Bully for Britain, and a Big Brother, too

January 24, 2005 at 8:21 pm | In yulelogStories | 4 Comments

I wrote this over a week ago, but didn’t post it because it deals with a family member. But now I’m so besotted by MarsEdit (which is solving my weird posting problems), that I have to try posting something with lots of links and a picture — just to see MarsEdit perform. Here goes:

What is it with the British and their obsession with Big Brother? Incredible, but true: Germaine Greer was on Big Brother. I don’t understand how this could happen. Apparently, one of the major reasons she walked out of the house after only a few (5) days was because it was too filthy to bear.

One of my nieces went on Big Brother (series 2, prior to the “celebrity” series now apparently in the making), which I found pretty weird at the time. I was amused — and appalled — by the scandalettes (amplified in the British press) that swirled around Penny. Then, in 2001, shortly after she was voted out the house, I met some Brits at a Massachusetts party who went all ga-ga on learning that I’m Penny’s aunt, and I thought, “This is soooo weird! People like this…” Now, maybe Penny’s a bit eccentric, and then again she was trying to find a bridge from teaching English to getting into acting, and it seems that tabloidissimos grease the publicity wheel. (Even now, the Big Brother experience still provides a publicity hook.)
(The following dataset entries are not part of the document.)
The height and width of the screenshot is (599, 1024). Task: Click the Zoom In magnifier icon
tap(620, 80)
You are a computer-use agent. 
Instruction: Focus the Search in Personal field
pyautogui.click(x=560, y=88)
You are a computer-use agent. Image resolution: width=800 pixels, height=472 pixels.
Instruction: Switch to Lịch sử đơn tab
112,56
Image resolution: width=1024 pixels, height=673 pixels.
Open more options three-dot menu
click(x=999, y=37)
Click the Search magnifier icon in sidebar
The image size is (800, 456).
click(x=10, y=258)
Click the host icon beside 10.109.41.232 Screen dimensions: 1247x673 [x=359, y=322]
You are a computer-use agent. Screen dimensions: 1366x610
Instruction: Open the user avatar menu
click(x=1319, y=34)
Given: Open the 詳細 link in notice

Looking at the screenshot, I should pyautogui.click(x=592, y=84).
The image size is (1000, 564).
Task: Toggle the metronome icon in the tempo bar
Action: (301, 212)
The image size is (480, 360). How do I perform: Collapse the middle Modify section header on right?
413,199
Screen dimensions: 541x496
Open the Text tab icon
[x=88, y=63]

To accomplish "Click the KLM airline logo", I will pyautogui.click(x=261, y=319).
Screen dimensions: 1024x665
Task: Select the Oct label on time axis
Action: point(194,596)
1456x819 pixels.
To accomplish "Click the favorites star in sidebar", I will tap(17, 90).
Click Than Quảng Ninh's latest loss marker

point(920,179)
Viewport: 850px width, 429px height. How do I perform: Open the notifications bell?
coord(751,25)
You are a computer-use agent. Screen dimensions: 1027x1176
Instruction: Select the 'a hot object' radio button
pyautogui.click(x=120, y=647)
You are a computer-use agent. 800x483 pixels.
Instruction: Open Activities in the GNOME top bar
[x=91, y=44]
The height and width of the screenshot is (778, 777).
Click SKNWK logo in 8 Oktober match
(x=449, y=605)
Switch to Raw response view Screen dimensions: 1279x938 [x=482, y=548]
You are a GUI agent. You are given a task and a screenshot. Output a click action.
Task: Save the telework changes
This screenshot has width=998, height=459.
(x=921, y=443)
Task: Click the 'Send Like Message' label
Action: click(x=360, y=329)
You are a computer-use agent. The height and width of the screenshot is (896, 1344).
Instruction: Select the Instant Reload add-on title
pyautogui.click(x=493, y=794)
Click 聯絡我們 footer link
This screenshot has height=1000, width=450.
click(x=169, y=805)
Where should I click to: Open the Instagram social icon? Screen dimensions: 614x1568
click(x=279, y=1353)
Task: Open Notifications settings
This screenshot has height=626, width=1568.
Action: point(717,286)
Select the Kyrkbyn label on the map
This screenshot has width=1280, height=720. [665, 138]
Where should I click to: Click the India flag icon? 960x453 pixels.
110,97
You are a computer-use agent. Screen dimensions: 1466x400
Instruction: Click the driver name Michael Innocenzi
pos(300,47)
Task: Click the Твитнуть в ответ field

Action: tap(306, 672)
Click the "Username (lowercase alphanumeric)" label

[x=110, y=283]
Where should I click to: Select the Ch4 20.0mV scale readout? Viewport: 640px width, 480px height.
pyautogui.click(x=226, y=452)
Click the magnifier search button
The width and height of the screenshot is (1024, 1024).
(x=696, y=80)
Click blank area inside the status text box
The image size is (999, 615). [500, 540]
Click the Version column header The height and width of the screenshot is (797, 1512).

But whatever compelled Germaine Greer to subject herself to this exercise in sado-masochism exceeds the scope of my …interest. Can’t figure that one out. It’s funny, though: Penny was considered a nutter because she constantly cleaned the Big Brother house. After reading Greer‘s account, however, I’d have to say the choice was either to clean or to leave. And then there’s this: the house is also bully hell:

“Because I am a teacher, I deal with bullying in schools. I would quite like to have a look at the epidemiology of bullying to see if the rise of Big Brother and the rise of bullying have anything to do with each other.” [From here]

So there you go: we’re all canaries in the mine these days, those on the tube and those watching. It’s an experiment in social modification: Big Brother is watching you.

4 Comments

  1. Can I have your autograph 🙂

    Comment by Doug Alder — January 25, 2005 #

  2. I can’t stand those shows, either, so I guess that explains my complete lack of comprehension with the level of attraction, even cult-like status these shows generate.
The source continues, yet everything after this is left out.